Up till now, most generative music fashions have been producing mono sound. This implies MusicGen doesn’t place any sounds or devices on the left or proper facet, leading to a much less energetic and thrilling combine. The rationale why stereo sound has been principally ignored to this point is that producing stereo just isn’t a trivial activity.
As musicians, after we produce stereo alerts, we have now entry to the person instrument tracks in our combine and we are able to place them wherever we wish. MusicGen doesn’t generate all devices individually however as an alternative produces one mixed audio sign. With out entry to those instrument sources, creating stereo sound is tough. Sadly, splitting an audio sign into its particular person sources is a troublesome downside (I’ve printed a weblog publish about that) and the tech continues to be not 100% prepared.
Subsequently, Meta determined to include stereo technology straight into the MusicGen mannequin. Utilizing a brand new dataset consisting of stereo music, they skilled MusicGen to provide stereo outputs. The researchers declare that producing stereo has no further computing prices in comparison with mono.
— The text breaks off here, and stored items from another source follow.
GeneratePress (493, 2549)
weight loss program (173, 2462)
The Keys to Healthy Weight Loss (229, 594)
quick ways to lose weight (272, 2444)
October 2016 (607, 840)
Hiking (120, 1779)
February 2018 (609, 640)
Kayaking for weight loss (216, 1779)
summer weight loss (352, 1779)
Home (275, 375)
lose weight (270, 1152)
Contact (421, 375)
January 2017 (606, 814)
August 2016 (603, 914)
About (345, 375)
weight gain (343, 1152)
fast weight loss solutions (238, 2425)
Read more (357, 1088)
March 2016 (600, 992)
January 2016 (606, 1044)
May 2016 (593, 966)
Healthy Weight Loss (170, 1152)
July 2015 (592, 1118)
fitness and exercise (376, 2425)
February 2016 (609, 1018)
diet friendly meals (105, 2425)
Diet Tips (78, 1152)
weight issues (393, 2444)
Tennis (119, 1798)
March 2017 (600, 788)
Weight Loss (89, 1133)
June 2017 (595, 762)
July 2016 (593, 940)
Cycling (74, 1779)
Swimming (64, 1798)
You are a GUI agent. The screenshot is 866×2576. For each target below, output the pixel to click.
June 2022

Though I really feel that the stereo process just isn’t very clearly described within the paper, my understanding it really works like this (Determine 3): MusicGen has discovered to generate two compressed audio alerts (left and proper channel) as an alternative of 1 mono sign. These compressed alerts should then be decoded individually earlier than they’re mixed to construct the ultimate stereo output. The rationale this course of doesn’t take twice as lengthy is that MusicGen can now produce two compressed audio alerts at roughly the identical time it beforehand took for one sign.
With the ability to produce convincing stereo sound actually units MusicGen other than different state-of-the-art fashions like MusicLM or Steady Audio. From my perspective, this “little” addition makes an enormous distinction within the liveliness of the generated music. Hear for yourselves (may be onerous to listen to on smartphone audio system):
Mono
Stereo
MusicGen was spectacular from the day it was launched. Nevertheless, since then, Meta’s FAIR staff has been frequently bettering their product, enabling increased high quality outcomes that sound extra genuine. In relation to text-to-music fashions producing audio alerts (not MIDI and so forth.), MusicGen is forward of its rivals from my perspective (as of November 2023).
Additional, since MusicGen and all its associated merchandise (EnCodec, AudioGen) are open-source, they represent an unimaginable supply of inspiration and a go-to framework for aspiring AI audio engineers. If we have a look at the enhancements MusicGen has made in solely 6 months, I can solely think about that 2024 can be an thrilling 12 months.
One other vital level is that with their clear strategy, Meta can be doing foundational work for builders who need to combine this know-how into software program for musicians. Producing samples, brainstorming musical concepts, or altering the style of your present work — these are a few of the thrilling purposes we’re already beginning to see. With a adequate stage of transparency, we are able to be certain that we’re constructing a future the place AI makes creating music extra thrilling as an alternative of being solely a risk to human musicianship.